◆ PROBLEM TO WORK ON:
Restate exactly, and only, the lines from the one with "Enable Hide main window checkbox" through the end of the data, with both of those end lines kept. Drop any pictures.

◆ RECORD EXTRACTS:
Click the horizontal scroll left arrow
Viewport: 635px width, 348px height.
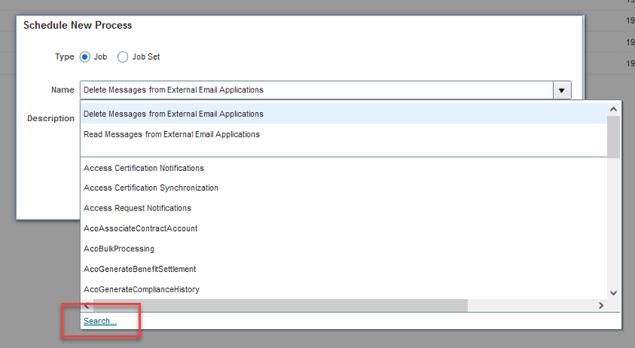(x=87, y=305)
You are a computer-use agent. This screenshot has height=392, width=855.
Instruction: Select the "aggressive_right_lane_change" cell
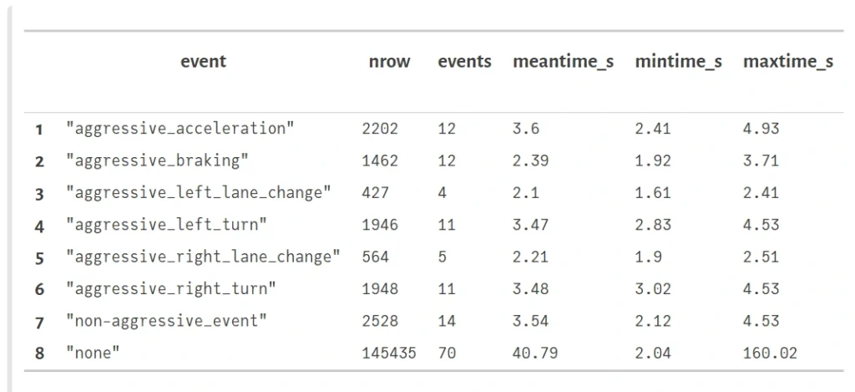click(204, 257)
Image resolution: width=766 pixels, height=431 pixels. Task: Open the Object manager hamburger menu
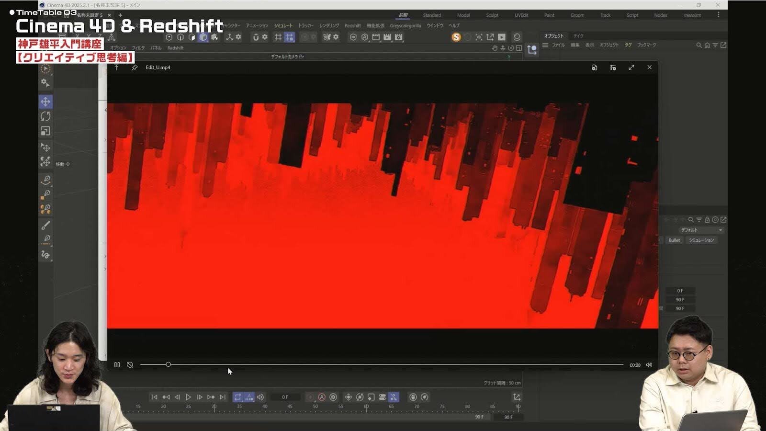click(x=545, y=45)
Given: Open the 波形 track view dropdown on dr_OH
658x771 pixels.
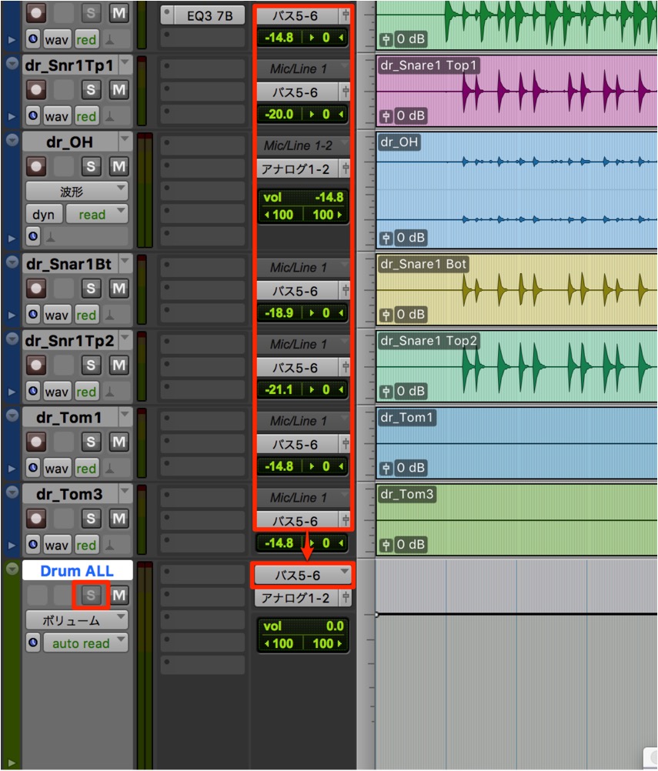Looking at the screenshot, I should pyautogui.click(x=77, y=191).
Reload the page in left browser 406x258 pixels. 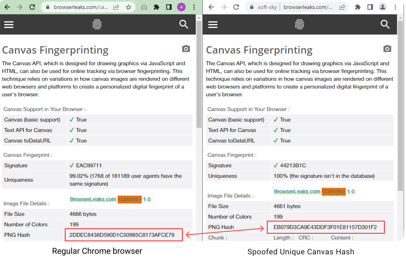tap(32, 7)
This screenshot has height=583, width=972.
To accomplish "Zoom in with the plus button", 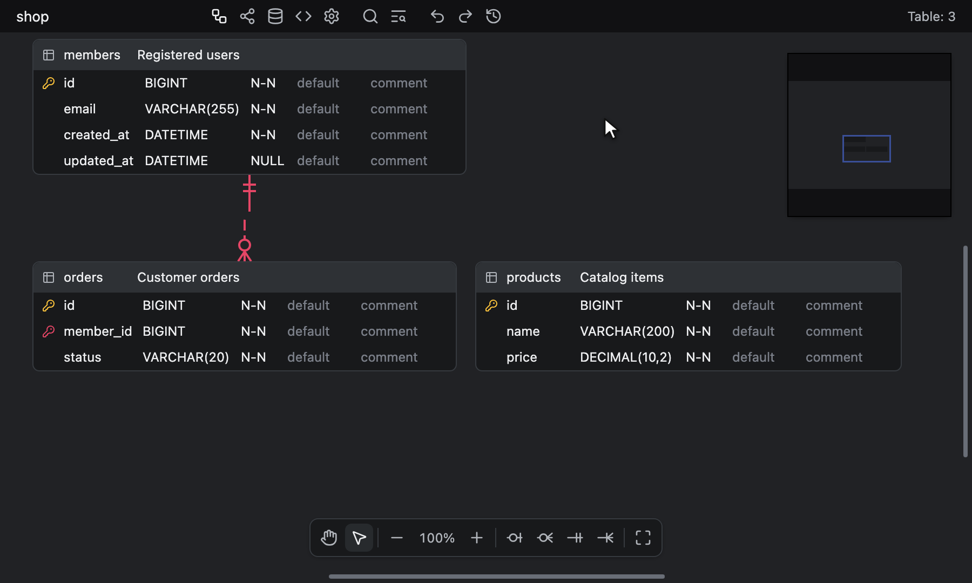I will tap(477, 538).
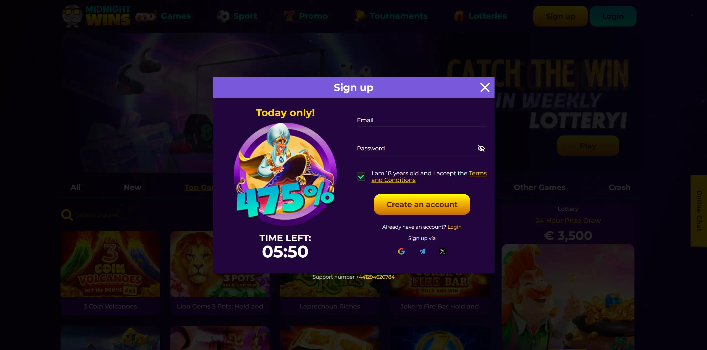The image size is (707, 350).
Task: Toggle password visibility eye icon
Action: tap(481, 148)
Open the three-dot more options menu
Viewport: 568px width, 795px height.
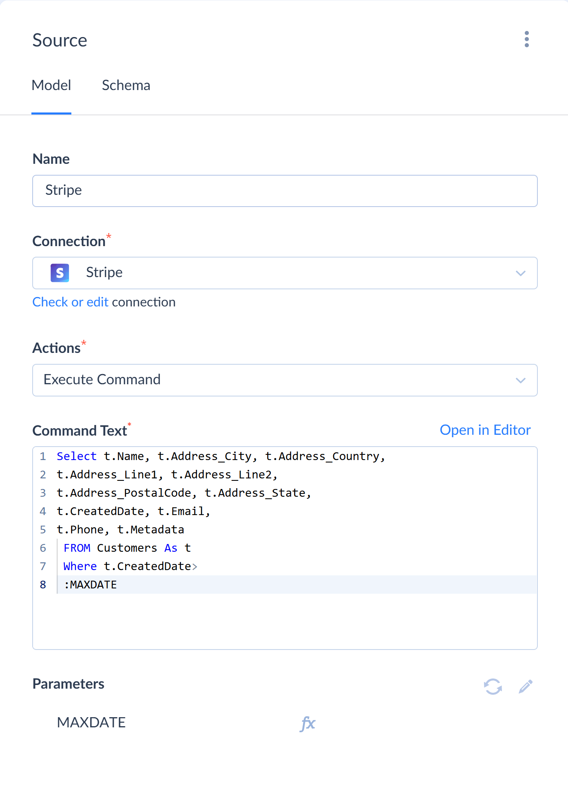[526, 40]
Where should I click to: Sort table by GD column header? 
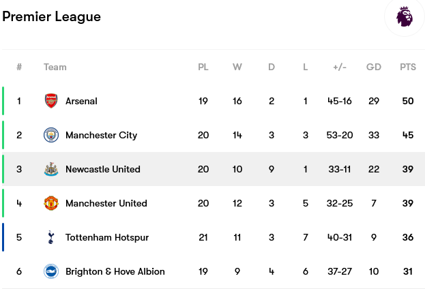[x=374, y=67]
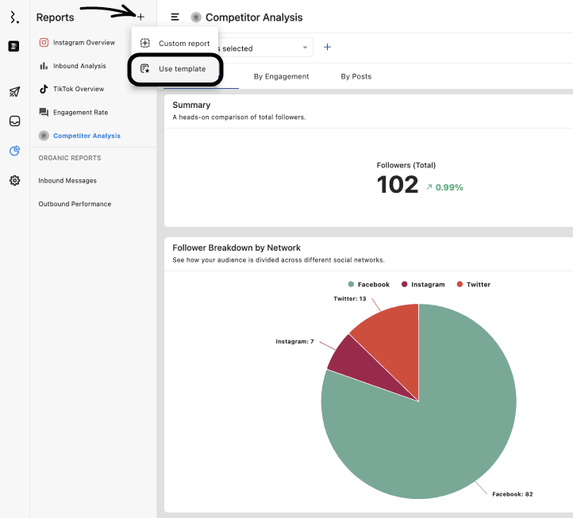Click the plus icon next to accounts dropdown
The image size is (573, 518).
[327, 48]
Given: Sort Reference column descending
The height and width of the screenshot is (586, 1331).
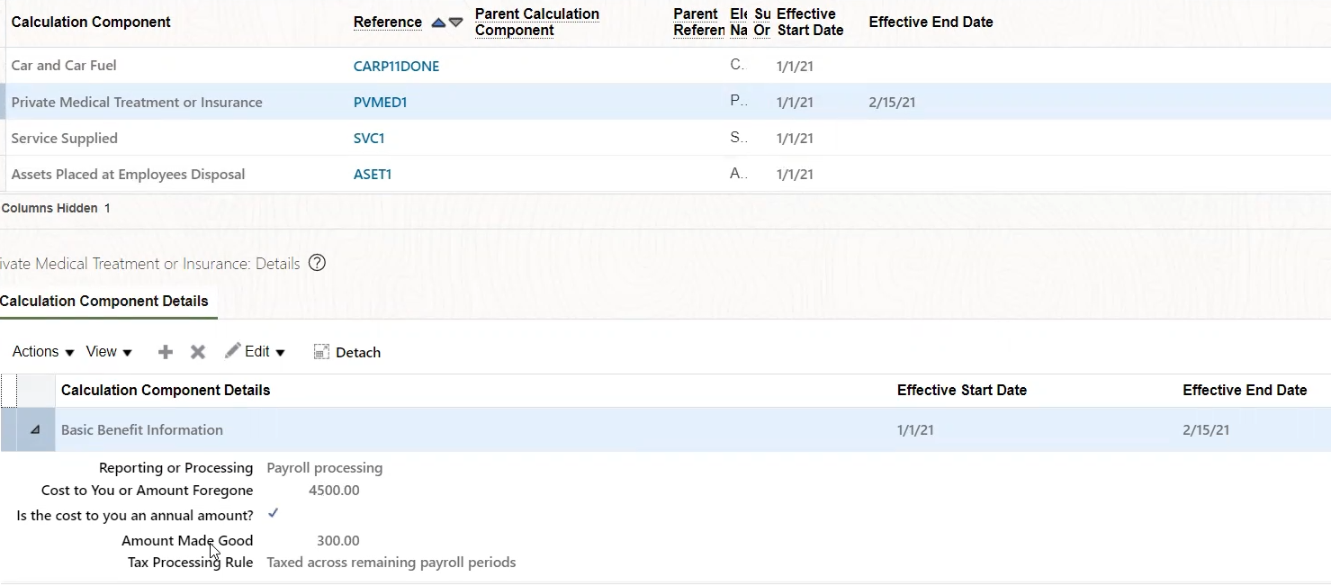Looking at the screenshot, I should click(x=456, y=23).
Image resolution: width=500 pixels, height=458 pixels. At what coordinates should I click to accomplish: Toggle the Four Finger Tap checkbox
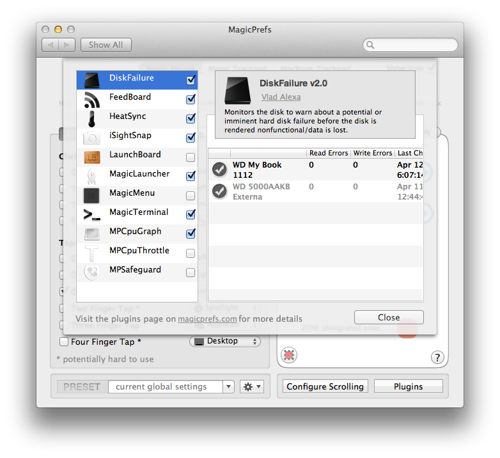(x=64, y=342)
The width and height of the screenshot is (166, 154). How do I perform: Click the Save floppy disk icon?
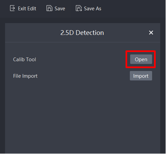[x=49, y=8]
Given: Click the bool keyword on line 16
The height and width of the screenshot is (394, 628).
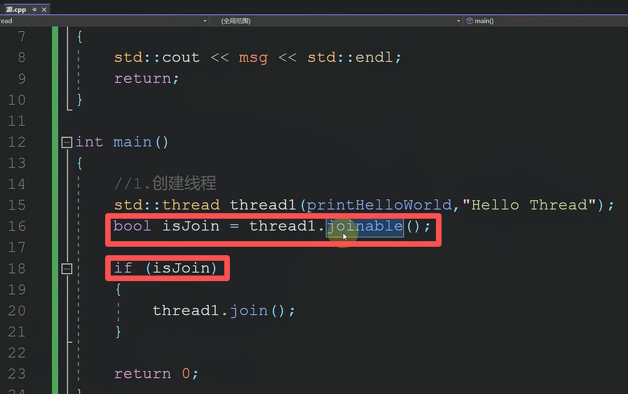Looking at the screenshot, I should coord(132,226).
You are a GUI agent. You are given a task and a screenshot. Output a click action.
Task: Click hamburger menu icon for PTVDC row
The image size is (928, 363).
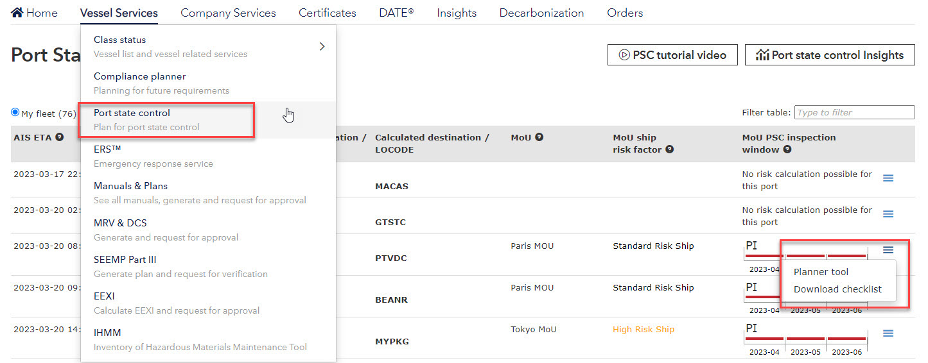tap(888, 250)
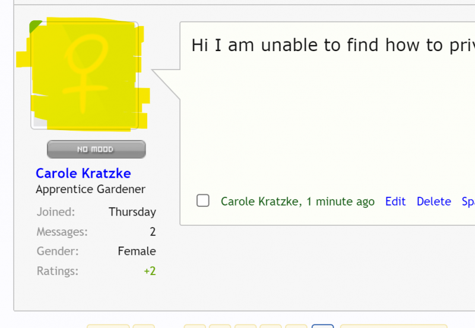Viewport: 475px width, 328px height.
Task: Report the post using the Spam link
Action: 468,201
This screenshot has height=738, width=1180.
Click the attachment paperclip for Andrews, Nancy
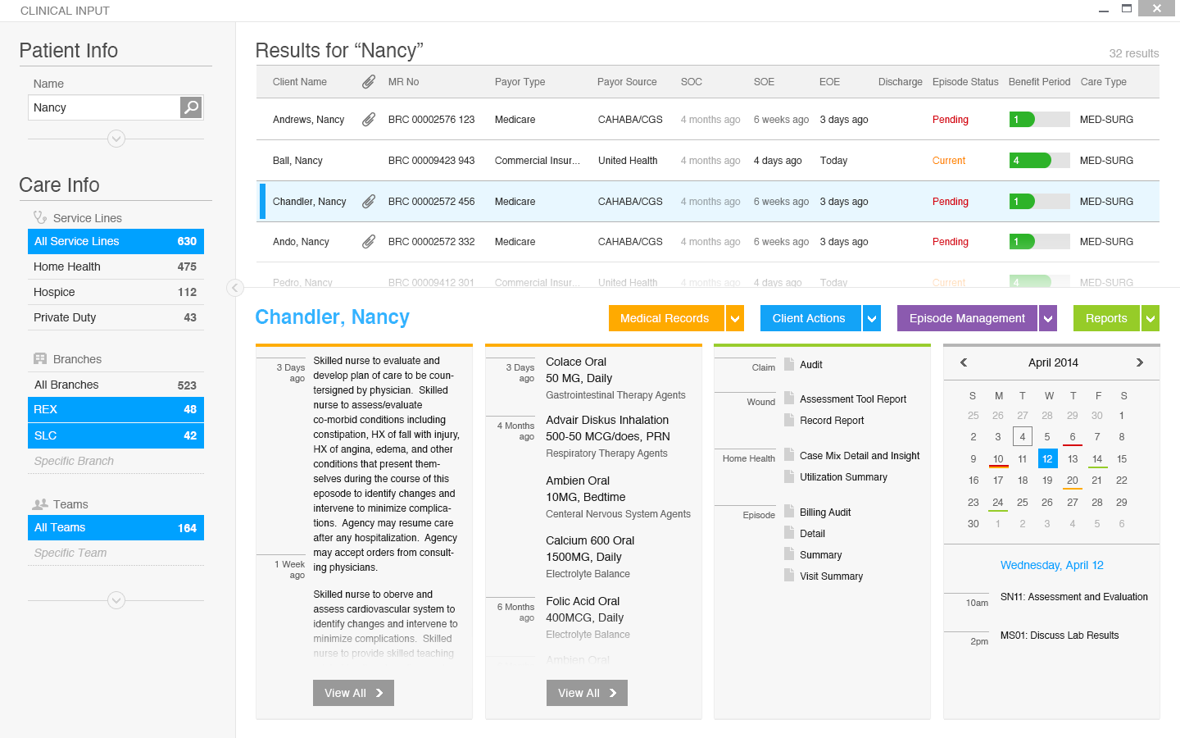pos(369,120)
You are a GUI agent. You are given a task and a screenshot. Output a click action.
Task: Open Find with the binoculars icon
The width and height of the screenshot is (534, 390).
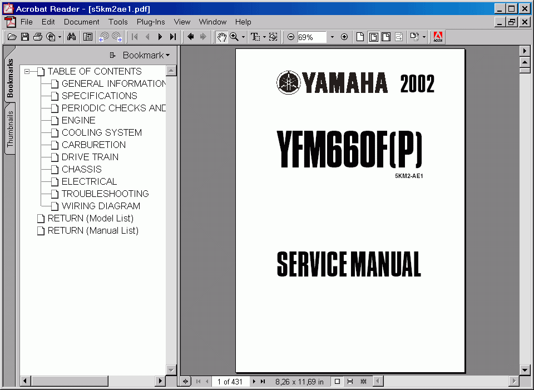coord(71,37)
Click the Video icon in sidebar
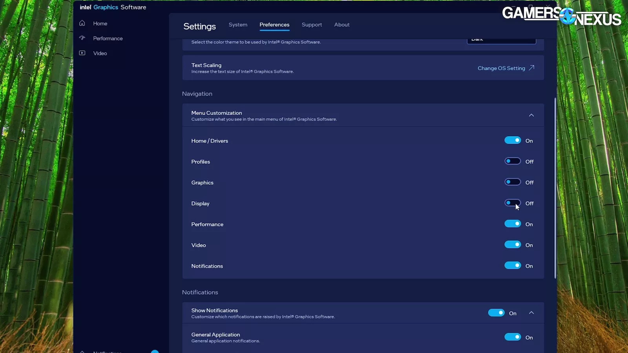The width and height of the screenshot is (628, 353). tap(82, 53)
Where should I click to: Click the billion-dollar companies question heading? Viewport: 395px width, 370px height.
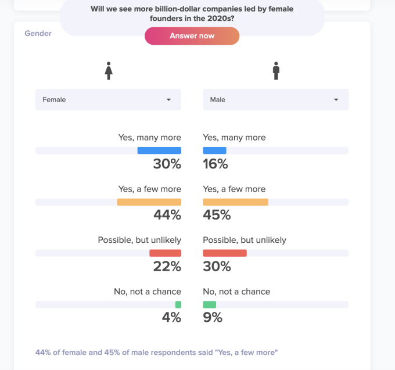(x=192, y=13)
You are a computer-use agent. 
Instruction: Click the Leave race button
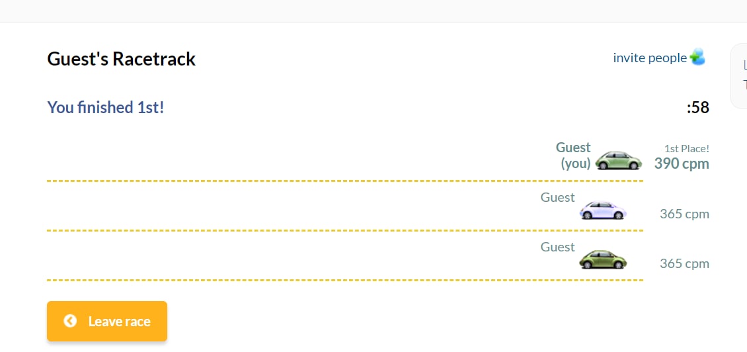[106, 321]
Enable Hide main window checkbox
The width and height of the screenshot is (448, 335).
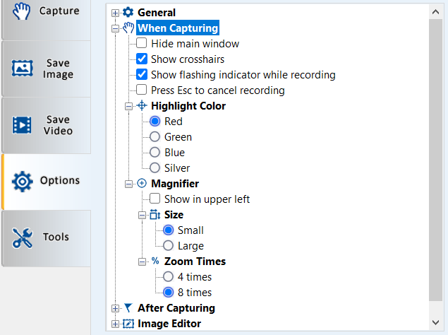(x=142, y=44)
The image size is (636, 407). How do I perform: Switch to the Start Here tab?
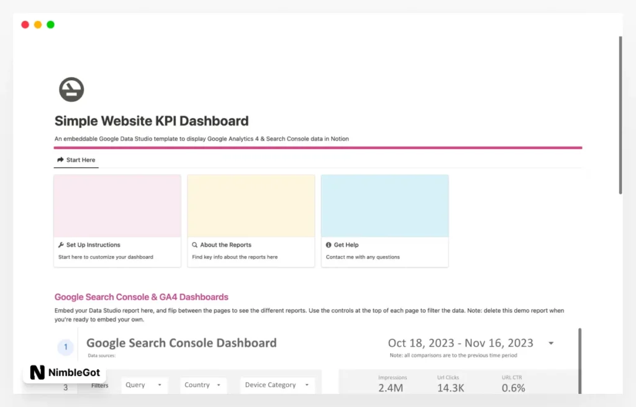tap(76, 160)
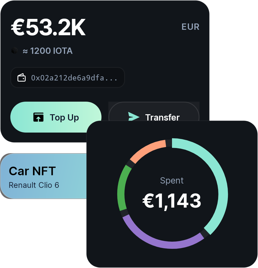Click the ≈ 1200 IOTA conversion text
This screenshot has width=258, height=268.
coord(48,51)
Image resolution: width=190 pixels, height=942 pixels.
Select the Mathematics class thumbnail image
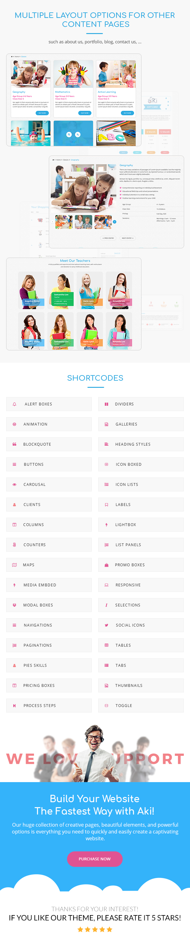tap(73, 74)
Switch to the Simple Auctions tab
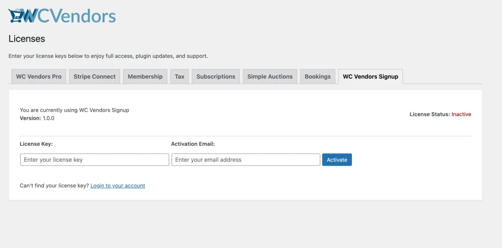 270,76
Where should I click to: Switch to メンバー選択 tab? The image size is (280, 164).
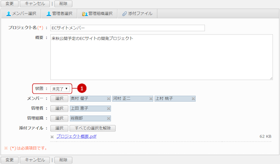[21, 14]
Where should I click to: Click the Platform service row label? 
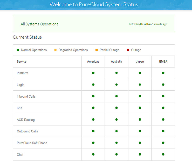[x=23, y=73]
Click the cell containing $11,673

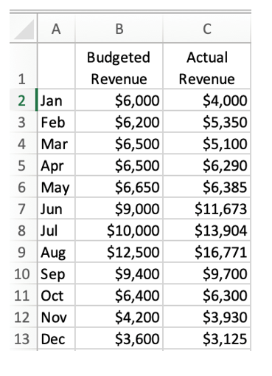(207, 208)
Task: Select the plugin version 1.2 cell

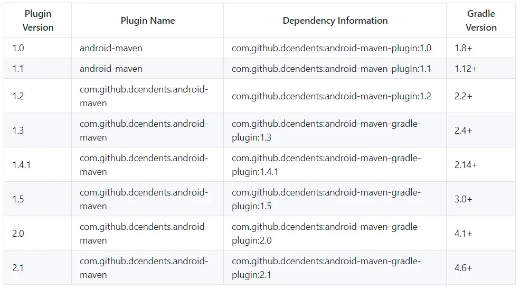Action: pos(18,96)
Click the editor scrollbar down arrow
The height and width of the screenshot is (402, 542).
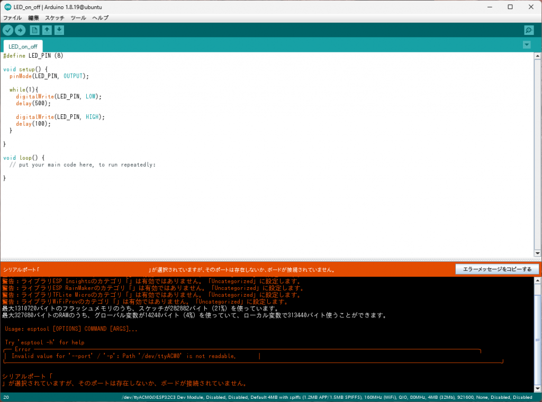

◆ RESPONSE TO THIS EXERCISE:
Enable Hide main window checkbox
The width and height of the screenshot is (448, 335).
(x=142, y=44)
The image size is (636, 407). How do I perform: Switch to the Start Here tab?
tap(76, 160)
Click the ≈ 1200 IOTA conversion text
This screenshot has width=258, height=268.
coord(48,51)
Image resolution: width=190 pixels, height=942 pixels.
Select the Mathematics class thumbnail image
tap(73, 74)
Switch to the Simple Auctions tab
 270,76
Where should I click to: Switch to メンバー選択 tab? The image size is (280, 164).
[21, 14]
Where should I click to: Click the Platform service row label? 
[x=23, y=73]
Click the cell containing $11,673

(207, 208)
Task: Select the plugin version 1.2 cell

Action: pos(18,96)
Click the editor scrollbar down arrow
The height and width of the screenshot is (402, 542).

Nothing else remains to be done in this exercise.